WHAT NEEDS TO BE DONE:
Search the records for the word "text" and report each line that has it.

*** GIVEN RECORDS ***

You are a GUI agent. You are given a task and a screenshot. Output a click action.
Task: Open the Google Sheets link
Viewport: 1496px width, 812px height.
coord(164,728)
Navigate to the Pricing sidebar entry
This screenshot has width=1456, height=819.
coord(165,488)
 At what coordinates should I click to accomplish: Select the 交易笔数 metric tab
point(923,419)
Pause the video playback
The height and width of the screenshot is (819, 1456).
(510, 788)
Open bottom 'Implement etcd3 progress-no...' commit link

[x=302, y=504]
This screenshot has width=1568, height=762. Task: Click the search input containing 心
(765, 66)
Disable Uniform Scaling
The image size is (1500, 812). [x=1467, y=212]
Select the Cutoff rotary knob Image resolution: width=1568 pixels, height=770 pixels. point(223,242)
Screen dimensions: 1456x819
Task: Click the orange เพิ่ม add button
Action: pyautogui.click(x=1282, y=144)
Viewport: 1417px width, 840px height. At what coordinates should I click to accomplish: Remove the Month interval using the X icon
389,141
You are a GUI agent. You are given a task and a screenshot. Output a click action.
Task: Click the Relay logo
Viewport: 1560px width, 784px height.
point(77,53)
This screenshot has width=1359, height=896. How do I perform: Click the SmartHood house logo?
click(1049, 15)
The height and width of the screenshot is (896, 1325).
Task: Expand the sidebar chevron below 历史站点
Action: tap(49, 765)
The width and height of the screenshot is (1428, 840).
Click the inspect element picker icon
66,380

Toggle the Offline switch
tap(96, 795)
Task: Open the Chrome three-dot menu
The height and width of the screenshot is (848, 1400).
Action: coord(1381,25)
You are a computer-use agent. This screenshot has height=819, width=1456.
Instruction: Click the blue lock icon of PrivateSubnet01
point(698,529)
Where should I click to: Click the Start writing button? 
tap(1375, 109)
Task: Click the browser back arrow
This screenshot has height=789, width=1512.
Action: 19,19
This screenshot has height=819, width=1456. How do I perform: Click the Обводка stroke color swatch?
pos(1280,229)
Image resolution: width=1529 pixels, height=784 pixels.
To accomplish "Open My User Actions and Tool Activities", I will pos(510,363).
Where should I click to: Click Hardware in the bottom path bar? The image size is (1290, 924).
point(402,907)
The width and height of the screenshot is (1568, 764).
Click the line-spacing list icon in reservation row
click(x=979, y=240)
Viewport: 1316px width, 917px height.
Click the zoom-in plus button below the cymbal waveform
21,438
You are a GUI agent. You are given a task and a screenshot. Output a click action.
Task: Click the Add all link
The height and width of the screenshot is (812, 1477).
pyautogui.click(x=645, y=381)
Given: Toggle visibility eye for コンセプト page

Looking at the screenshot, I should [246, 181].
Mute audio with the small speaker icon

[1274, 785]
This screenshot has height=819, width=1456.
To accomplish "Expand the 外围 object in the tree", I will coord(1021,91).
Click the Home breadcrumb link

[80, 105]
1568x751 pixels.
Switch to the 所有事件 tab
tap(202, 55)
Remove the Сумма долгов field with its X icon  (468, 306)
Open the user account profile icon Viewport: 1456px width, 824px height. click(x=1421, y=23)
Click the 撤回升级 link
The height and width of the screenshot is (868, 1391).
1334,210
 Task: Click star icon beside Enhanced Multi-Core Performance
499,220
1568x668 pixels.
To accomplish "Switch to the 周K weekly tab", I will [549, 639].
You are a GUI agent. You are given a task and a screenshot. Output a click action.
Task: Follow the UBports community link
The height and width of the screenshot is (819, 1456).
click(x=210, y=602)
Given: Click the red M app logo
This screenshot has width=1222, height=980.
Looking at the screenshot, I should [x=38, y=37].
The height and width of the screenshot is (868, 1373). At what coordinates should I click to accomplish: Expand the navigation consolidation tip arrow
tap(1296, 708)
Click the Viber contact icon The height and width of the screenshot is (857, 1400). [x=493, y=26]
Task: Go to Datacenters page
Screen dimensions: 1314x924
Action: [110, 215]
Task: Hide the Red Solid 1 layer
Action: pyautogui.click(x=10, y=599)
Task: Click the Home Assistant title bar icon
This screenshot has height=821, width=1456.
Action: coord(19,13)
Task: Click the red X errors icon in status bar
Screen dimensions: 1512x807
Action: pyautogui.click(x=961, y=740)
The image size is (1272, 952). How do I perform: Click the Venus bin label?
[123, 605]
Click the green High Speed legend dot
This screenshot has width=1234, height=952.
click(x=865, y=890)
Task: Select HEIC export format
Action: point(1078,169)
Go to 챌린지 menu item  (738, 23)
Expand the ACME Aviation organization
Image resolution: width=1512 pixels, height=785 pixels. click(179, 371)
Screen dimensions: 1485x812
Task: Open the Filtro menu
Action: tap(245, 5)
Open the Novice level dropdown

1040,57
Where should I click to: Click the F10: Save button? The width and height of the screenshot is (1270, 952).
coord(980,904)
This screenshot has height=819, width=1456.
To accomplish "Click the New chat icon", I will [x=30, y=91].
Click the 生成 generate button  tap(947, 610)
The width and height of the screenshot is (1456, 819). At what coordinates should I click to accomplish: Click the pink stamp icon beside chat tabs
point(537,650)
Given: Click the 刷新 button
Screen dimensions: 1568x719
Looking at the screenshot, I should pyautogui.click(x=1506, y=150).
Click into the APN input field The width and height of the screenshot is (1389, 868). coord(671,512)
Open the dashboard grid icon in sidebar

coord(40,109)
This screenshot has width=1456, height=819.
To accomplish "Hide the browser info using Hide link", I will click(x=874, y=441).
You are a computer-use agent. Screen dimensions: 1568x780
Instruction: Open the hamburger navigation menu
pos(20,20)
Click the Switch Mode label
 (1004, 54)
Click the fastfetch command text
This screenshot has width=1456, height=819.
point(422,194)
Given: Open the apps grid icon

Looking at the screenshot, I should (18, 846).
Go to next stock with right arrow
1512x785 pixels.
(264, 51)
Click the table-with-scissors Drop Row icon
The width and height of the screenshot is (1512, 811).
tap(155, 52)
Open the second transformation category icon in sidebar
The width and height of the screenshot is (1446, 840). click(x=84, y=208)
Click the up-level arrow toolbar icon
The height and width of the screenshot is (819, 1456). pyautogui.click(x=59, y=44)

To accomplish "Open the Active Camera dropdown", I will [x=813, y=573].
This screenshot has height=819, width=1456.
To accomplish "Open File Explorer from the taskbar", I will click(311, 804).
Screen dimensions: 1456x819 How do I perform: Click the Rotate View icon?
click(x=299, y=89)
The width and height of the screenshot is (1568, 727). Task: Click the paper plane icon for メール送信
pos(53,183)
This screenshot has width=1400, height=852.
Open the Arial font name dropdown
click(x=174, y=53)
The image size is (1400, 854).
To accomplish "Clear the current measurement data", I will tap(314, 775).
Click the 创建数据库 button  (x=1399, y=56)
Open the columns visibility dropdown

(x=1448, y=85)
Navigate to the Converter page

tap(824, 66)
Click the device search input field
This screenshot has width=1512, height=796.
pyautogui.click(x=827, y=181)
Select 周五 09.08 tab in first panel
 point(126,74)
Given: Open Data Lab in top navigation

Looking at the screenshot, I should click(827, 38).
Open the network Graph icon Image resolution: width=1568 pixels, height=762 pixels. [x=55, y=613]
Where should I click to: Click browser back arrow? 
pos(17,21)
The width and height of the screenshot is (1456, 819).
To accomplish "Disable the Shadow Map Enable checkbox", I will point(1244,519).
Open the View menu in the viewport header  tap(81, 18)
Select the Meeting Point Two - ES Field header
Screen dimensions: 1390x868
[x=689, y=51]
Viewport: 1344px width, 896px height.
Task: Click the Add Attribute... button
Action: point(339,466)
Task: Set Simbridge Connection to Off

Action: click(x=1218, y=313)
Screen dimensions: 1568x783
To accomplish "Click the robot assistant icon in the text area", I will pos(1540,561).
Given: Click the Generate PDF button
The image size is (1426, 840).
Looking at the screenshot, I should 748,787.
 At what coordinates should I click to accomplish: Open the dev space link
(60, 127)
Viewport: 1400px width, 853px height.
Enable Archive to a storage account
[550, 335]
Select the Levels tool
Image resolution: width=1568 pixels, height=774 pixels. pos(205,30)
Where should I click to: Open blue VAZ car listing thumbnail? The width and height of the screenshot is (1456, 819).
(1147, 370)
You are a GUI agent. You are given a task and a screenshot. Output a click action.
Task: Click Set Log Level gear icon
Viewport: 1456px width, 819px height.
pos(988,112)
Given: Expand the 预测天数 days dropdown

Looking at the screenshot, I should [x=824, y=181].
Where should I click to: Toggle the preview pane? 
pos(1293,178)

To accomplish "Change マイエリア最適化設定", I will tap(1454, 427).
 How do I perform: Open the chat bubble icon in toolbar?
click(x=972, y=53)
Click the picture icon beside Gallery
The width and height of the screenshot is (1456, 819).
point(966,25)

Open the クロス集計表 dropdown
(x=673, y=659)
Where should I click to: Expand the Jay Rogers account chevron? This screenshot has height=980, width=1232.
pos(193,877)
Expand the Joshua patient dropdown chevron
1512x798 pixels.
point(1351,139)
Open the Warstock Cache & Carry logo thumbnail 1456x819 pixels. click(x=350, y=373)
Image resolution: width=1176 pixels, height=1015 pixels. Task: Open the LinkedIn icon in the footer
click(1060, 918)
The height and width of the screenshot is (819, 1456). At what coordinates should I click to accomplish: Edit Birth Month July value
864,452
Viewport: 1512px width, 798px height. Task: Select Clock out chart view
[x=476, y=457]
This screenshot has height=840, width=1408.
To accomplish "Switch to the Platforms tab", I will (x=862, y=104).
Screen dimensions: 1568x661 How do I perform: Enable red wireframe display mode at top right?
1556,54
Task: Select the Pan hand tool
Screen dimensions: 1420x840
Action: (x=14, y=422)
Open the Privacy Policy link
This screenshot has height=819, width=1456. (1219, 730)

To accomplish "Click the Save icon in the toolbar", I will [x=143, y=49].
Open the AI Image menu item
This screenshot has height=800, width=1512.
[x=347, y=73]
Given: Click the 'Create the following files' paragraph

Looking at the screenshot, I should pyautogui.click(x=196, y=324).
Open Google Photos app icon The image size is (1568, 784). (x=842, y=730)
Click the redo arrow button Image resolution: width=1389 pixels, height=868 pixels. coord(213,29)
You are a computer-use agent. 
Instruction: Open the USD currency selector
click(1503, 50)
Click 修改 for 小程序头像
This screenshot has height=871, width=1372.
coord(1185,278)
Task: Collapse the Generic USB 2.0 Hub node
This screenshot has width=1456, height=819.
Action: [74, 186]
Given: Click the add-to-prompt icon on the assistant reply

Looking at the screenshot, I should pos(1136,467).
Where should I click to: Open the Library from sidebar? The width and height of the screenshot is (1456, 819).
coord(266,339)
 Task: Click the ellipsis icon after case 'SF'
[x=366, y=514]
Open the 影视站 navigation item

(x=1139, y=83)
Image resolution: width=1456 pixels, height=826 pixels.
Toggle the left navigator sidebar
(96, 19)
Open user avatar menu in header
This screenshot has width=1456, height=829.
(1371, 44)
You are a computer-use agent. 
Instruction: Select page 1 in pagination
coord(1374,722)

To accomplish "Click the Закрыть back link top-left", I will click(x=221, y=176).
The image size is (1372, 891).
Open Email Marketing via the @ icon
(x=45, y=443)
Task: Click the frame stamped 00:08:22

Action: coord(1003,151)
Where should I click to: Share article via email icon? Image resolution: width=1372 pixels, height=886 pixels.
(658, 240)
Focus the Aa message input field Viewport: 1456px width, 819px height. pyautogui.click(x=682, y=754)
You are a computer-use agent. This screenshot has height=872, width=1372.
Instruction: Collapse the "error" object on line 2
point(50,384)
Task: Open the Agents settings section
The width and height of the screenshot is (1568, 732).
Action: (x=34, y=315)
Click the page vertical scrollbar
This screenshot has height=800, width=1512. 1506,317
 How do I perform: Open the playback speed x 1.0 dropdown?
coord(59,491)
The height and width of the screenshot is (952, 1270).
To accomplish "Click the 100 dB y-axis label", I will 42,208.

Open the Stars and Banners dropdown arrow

***

TASK OUTPUT:
Click the fastfetch command text
To accomplish "Click the robot assistant icon in the text area", I will pos(1540,561).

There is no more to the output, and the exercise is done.